En effet, la part des professionnels dont les honoraires sont trois fois supérieurs au barème de la Sécurité sociale varie de 0% (dans trois régions seulement) à 94%, en Ile-de-France. Rares sont les orthodontistes dont les tarifs n'atteignent pas au moins deux fois les "honoraires sans dépassement" (HSD), constate le quotidien. Dans certaines grandes villes, comme Paris, les tarifs sont particulièrement élevés.

Selon les calculs du cabinet de conseil Jalma, le "traitement semestriel" coûte, en moyenne, 718,50 euros (193,50 euros remboursés par la Sécu, 402 euros par la mutuelle et 123 euros restant à charge de la famille). Dans la capitale, ce montant s'envole à 1.130 euros, contre 573 euros pour les départements les moins chers. C'est aussi à Paris que le reste à charge est le plus élevé : 506 euros contre 83 pour les zones les moins chères.

Le décret d'application de la loi HPST devant préciser les sanctions applicables aux professionnels qui abusent, se fait toujours attendre, souligne Le Monde. De son côté, l'Union nationale des associations familiales (Unaf) rappelle que pour les familles sans couverture complémentaire ou avec des contrats moyens ou bas de gamme, les dépassements en orthodontie sont pénalisants. "C'est une bonne chose de plafonner, mais le vrai problème, c'est la baisse de la prise en charge par l'assurance maladie", estime Nathalie Tellier, chargée de mission à l'Unaf.

Une idée partagée par la Mutualité Française, qui s'inquiète du renoncement aux soins de certaines familles dû aux tarifs élevés, "et où l'on reconnaît que ces dépassements ont pour impact une hausse des cotisations". Selon le chiffrage de la Cnam, les honoraires des orthodontistes sont passés de 180 millions d'euros en 1995, à 516 millions en 2009, en grande partie en raison des dépassements. Ces derniers, fait remarquer le président de la Mutualité Française, Jean-Pierre Davant, "augmentent deux fois plus vite que les dépenses de santé"...

L'antibiotique Avandia® sur la sellette
Un comité d'experts indépendants réunis par l'agence américaine des médicaments (Food & Drug Administration) recommande soit de retirer du marché l'antidiabétique Avandia® (rosiglitazone), soit d'en renforcer les précautions de prescriptions, indique Le Figaro (page 8). Le comité juge que ce médicament, commercialisé par le laboratoire britannique GlaxoSmithKline, augmente les risques cardiaques avec une surmortalité par infarctus et accidents vasculaires cérébraux (AVC).
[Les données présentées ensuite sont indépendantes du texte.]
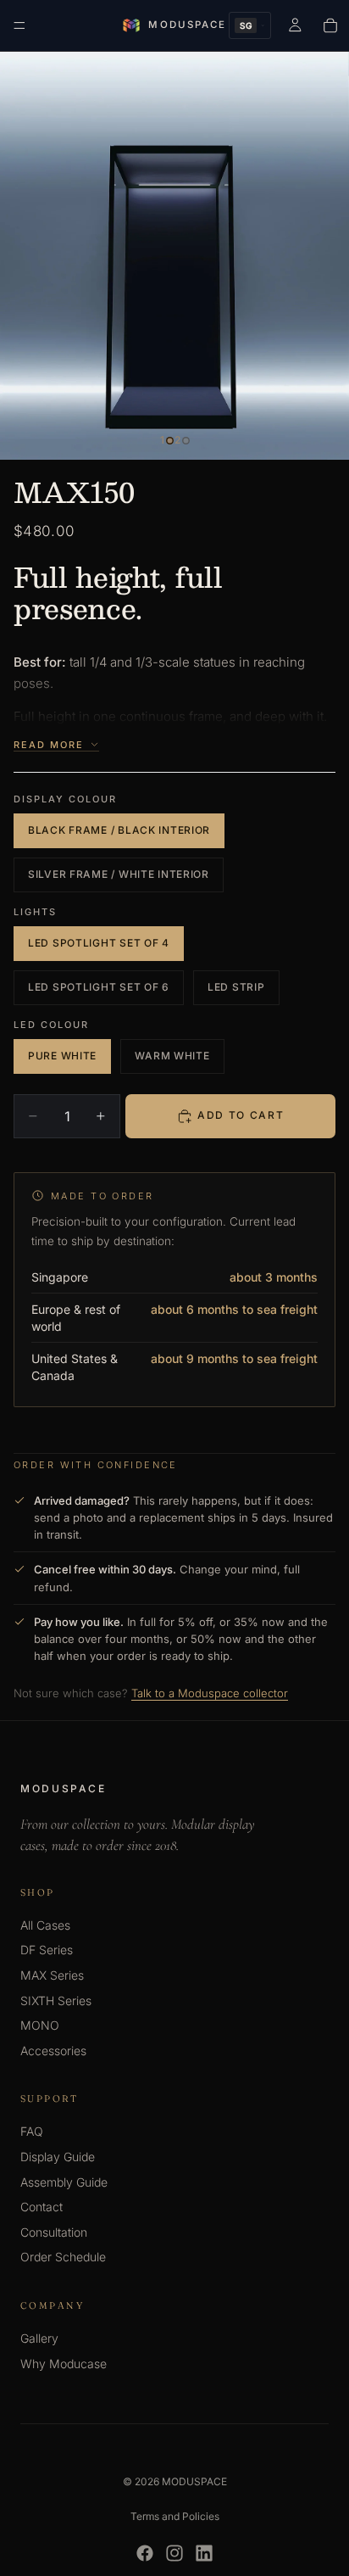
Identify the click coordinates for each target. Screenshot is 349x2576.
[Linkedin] (204, 2553)
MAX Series (52, 1975)
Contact (41, 2206)
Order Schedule (63, 2256)
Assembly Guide (64, 2182)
La FDA n'est pas tenue de suivre ces recommandations, mais elle s'y conforme le plus souvent. De son côté, l'Agence européenne du médicament planchera la semaine prochaine sur la nécessité de recommander une annulation, une suspension ou une modification de son homologation, indique le quotidien Les Echos (page 16). Quant à l'Agence française de sécurité sanitaire des produits de santé (Afssaps), elle souligne que seuls "quelques rares cas de pharmacovigilance" ont été signalés (Le Figaro).
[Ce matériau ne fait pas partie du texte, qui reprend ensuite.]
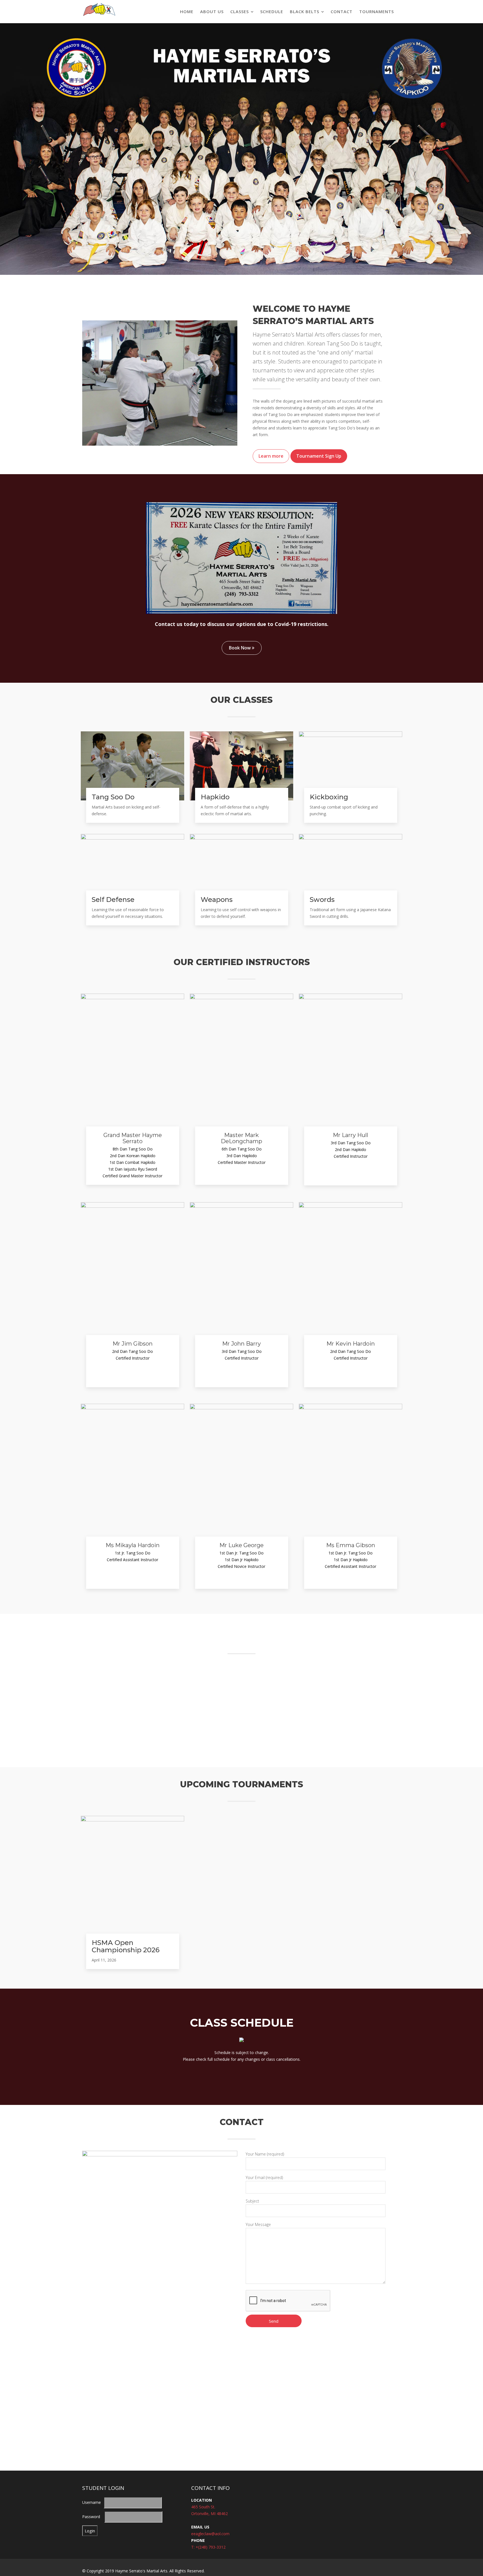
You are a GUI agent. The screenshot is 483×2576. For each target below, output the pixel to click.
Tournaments (376, 11)
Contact (341, 11)
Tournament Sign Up (318, 456)
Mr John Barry (241, 1343)
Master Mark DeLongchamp (241, 1138)
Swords (322, 899)
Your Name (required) (265, 2153)
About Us (212, 11)
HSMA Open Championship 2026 (126, 1945)
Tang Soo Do (113, 797)
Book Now (240, 648)
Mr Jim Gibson (133, 1343)
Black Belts (304, 11)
"Nous avons également restreint à plusieurs reprises, la dernière fois en janvier 2008, l'utilisation du produit notamment chez les patients ayant une maladie cardiovasculaire", précise Anne Castot, de l'Afssaps. De son côté, le Pr André Grimaldi, ancien chef du service de diabétologie à la Pitié-Salpêtrière, à Paris, ne prescrit d'Avandia® depuis plusieurs années. "On nous avait annoncé un bénéfice en matière cardiovasculaire, or ce n'est pas le cas", explique-t-il dans Le Figaro. Certains spécialistes préfèrent prescrire son concurrent Actos® (pioglitazone) du laboratoire japonais Taketa. S'il a les mêmes inconvénients en matière de prise de poids, il présente le net avantage d'être plutôt cardioprotecteur.